**Supplied data**
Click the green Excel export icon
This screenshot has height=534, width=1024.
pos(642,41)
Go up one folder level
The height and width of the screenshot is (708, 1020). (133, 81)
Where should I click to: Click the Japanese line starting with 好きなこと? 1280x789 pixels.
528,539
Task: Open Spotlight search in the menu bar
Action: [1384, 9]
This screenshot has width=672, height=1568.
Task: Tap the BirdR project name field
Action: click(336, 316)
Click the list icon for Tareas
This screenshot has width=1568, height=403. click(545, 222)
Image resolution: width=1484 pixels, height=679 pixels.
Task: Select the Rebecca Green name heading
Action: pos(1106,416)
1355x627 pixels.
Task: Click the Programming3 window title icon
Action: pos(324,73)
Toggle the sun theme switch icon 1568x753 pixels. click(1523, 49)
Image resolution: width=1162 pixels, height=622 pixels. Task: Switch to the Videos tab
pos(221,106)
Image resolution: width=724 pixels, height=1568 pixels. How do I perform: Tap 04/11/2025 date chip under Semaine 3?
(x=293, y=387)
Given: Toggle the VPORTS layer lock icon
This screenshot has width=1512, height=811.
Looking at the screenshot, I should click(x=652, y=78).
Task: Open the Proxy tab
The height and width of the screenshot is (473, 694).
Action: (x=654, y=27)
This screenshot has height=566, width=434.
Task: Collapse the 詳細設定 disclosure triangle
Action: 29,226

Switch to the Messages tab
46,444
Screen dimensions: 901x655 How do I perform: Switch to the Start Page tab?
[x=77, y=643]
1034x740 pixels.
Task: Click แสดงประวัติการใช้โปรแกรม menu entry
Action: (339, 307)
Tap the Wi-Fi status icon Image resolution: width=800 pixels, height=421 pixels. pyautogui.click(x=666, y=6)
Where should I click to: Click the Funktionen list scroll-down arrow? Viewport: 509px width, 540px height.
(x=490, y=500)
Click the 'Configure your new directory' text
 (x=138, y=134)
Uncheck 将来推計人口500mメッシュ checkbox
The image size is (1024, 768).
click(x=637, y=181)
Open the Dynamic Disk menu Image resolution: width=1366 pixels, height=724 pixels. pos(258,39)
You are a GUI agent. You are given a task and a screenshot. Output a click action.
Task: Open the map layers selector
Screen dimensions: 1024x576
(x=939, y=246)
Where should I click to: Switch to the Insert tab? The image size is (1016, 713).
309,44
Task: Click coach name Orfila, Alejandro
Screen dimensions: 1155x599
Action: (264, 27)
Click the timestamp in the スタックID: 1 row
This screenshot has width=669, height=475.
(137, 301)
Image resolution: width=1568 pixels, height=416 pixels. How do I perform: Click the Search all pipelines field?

**Your objective**
Every line above must appear again in your reply, exactly as written.

**Solution to this problem**
Click the green Excel export icon
This screenshot has height=534, width=1024.
pos(642,41)
Go up one folder level
The height and width of the screenshot is (708, 1020). (133, 81)
Where should I click to: Click the Japanese line starting with 好きなこと? 1280x789 pixels.
528,539
Task: Open Spotlight search in the menu bar
Action: [1384, 9]
This screenshot has width=672, height=1568.
Task: Tap the BirdR project name field
Action: click(336, 316)
Click the list icon for Tareas
This screenshot has width=1568, height=403. click(545, 222)
Image resolution: width=1484 pixels, height=679 pixels.
Task: Select the Rebecca Green name heading
Action: pos(1106,416)
1355x627 pixels.
Task: Click the Programming3 window title icon
Action: pos(324,73)
Toggle the sun theme switch icon 1568x753 pixels. click(1523, 49)
Image resolution: width=1162 pixels, height=622 pixels. Task: Switch to the Videos tab
pos(221,106)
Image resolution: width=724 pixels, height=1568 pixels. How do I perform: Tap 04/11/2025 date chip under Semaine 3?
(x=293, y=387)
Given: Toggle the VPORTS layer lock icon
This screenshot has width=1512, height=811.
Looking at the screenshot, I should click(x=652, y=78).
Task: Open the Proxy tab
The height and width of the screenshot is (473, 694).
Action: (x=654, y=27)
This screenshot has height=566, width=434.
Task: Collapse the 詳細設定 disclosure triangle
Action: 29,226

Switch to the Messages tab
46,444
Screen dimensions: 901x655 How do I perform: Switch to the Start Page tab?
[x=77, y=643]
1034x740 pixels.
Task: Click แสดงประวัติการใช้โปรแกรม menu entry
Action: (339, 307)
Tap the Wi-Fi status icon Image resolution: width=800 pixels, height=421 pixels. pyautogui.click(x=666, y=6)
Where should I click to: Click the Funktionen list scroll-down arrow? Viewport: 509px width, 540px height.
(x=490, y=500)
Click the 'Configure your new directory' text
 (x=138, y=134)
Uncheck 将来推計人口500mメッシュ checkbox
The image size is (1024, 768).
click(x=637, y=181)
Open the Dynamic Disk menu Image resolution: width=1366 pixels, height=724 pixels. pos(258,39)
You are a GUI agent. You are given a task and a screenshot. Output a click action.
Task: Open the map layers selector
Screen dimensions: 1024x576
(x=939, y=246)
Where should I click to: Switch to the Insert tab? The image size is (1016, 713).
309,44
Task: Click coach name Orfila, Alejandro
Screen dimensions: 1155x599
Action: (264, 27)
Click the timestamp in the スタックID: 1 row
This screenshot has width=669, height=475.
(137, 301)
Image resolution: width=1568 pixels, height=416 pixels. How do I perform: Click the Search all pipelines field?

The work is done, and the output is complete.